ARDL eş bütünleşme yaklaşımıyla analizlerden genç işsizliğinin YÖH ve BSO ile negatif; GSİIH ve EV ile pozitif ilişkili olduğu görülmüştür. Uzun dönem katsayılarından genç işsizlik üzerinde en yüksek etkiye sahip değişken GSYİH olup bu değişkeni sırasıyla BSO, YÖH ve EV takip etmiştir.

Ni vd. (2021), Malezya’da kentleşme, enflasyon, GSYİH ve doğrudan yabancı yatırım arasındaki genç işsizliğine yönelik ilişkiyi araştırmıştır. Çoklu doğrusal regresyon analizi sonucu genç işsizlik oranı üzerinde doğrudan yabancı yatırım ve GSYİH büyümesinin önemli faktörler olduğunu, kentleşme ve enflasyonun önemsiz olduğunu ortaya koymuştur. GSYİH büyümesinin artırılmasının Malezya’da işsizliği azaltmaya yardımcı olabileceği bulunmuştur.
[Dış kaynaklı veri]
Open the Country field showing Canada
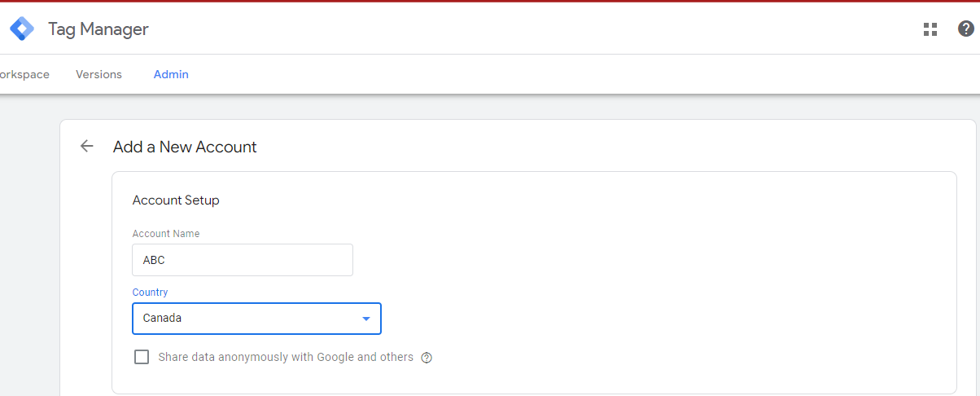 (244, 319)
Conteh (2021), 2001-2019 yılları Liberya için ekonomik büyüme ve işsizlik arasındaki bağıntıyı zaman serisi tekniklerini kullanarak incelemiştir. İşsizlik ile GSYİH arasındaki ilişkiyi incelemek için birim kök testi ve Otoregresif Dağılım Gecikmesi sınırları testi ve Dickey-Fuller Eşbütünleşme testi kullanılmıştır. Hem uzun hem de orta vadede, test sonuçları işsizlik ve ekonomik büyüme arasında anlamlı bir ilişki olmadığını göstermiştir.

(12)

Lozano ve Rentería (2021) çalışmasıyla uzun süreli işsizlik 2000-2018 yılları arasında 25 Avrupa ülkesinde araştırılmıştır. 2008 ekonomik durgunluğunun uzun süreli işsizliğin uzunluğu üzerindeki etkisinin ülkelere göre çok farklı olduğu ve bu etkinin özellikle İrlanda’da, Güney ve Doğu ülkelerinde büyük olduğu görülmüştür. Bazı ülkelerde, cesareti kırılmış işçi etkisi nedeniyle uzun süreli işsizlik ölçümünün düşük olarak tahmin edildiği gösterilmiştir.
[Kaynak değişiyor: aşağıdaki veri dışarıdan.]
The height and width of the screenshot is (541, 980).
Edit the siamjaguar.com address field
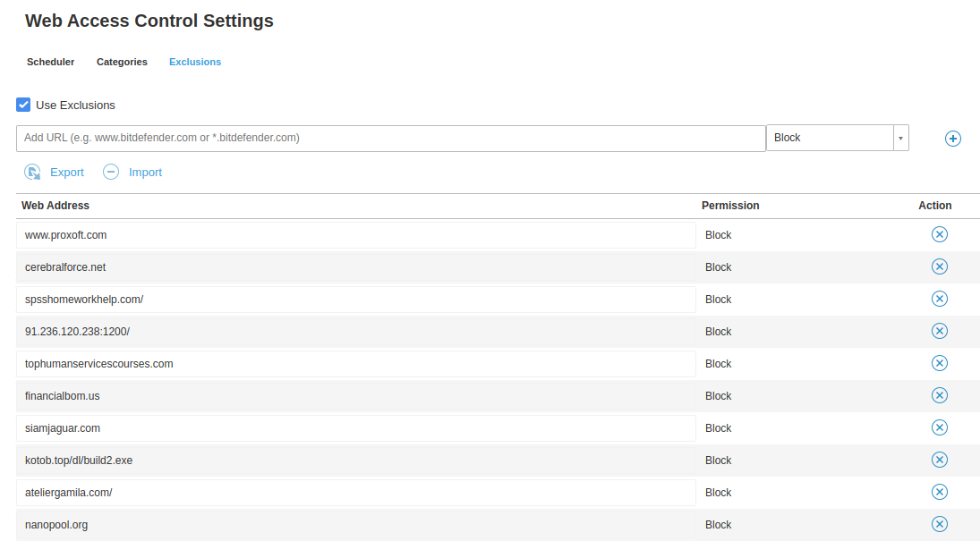[x=355, y=428]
Selmonaj ve Morina (2021), Batı Balkan ülkeleri ile seçilmiş AB ülkelerini analiz ederek/karşılaştırarak işsizliğin suç oranı üzerindeki etkisini araştırmışlardır. İşsizlik suç oranı üzerinde pozitif etki göstermiş ve işsizliğin artması ile suç oranında 1 birim (%) artış görülmüştür.
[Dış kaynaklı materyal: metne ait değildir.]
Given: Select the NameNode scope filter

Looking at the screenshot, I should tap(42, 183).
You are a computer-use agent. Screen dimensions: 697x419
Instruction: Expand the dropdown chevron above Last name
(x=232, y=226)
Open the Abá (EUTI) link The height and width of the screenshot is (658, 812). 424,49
Bu sonuç, artan işsizlikle birlikte suç oranının da artacağını belirten ekonomik teori ile örtüşmüştür.

2. YÖNTEM

Çalışmanın yöntemi olarak çok boyutlu ölçekleme analizi kullanılacağına karar verilmiştir.

Çalışmada değişkenler nicel yapıda olduğu için metrik ÇBÖ analizi geçerli olmuştur. Analizde en yaygın kullanılan uzaklık ölçülerinden Euclidean uzaklık ölçüsü uygulanmıştır. Boyut sayısını belirlemede Kruskal’in stress ölçümü, Young’ın formül 1 S-stress ölçümü ve R kare korelasyon 2 göstergesi kullanılmıştır.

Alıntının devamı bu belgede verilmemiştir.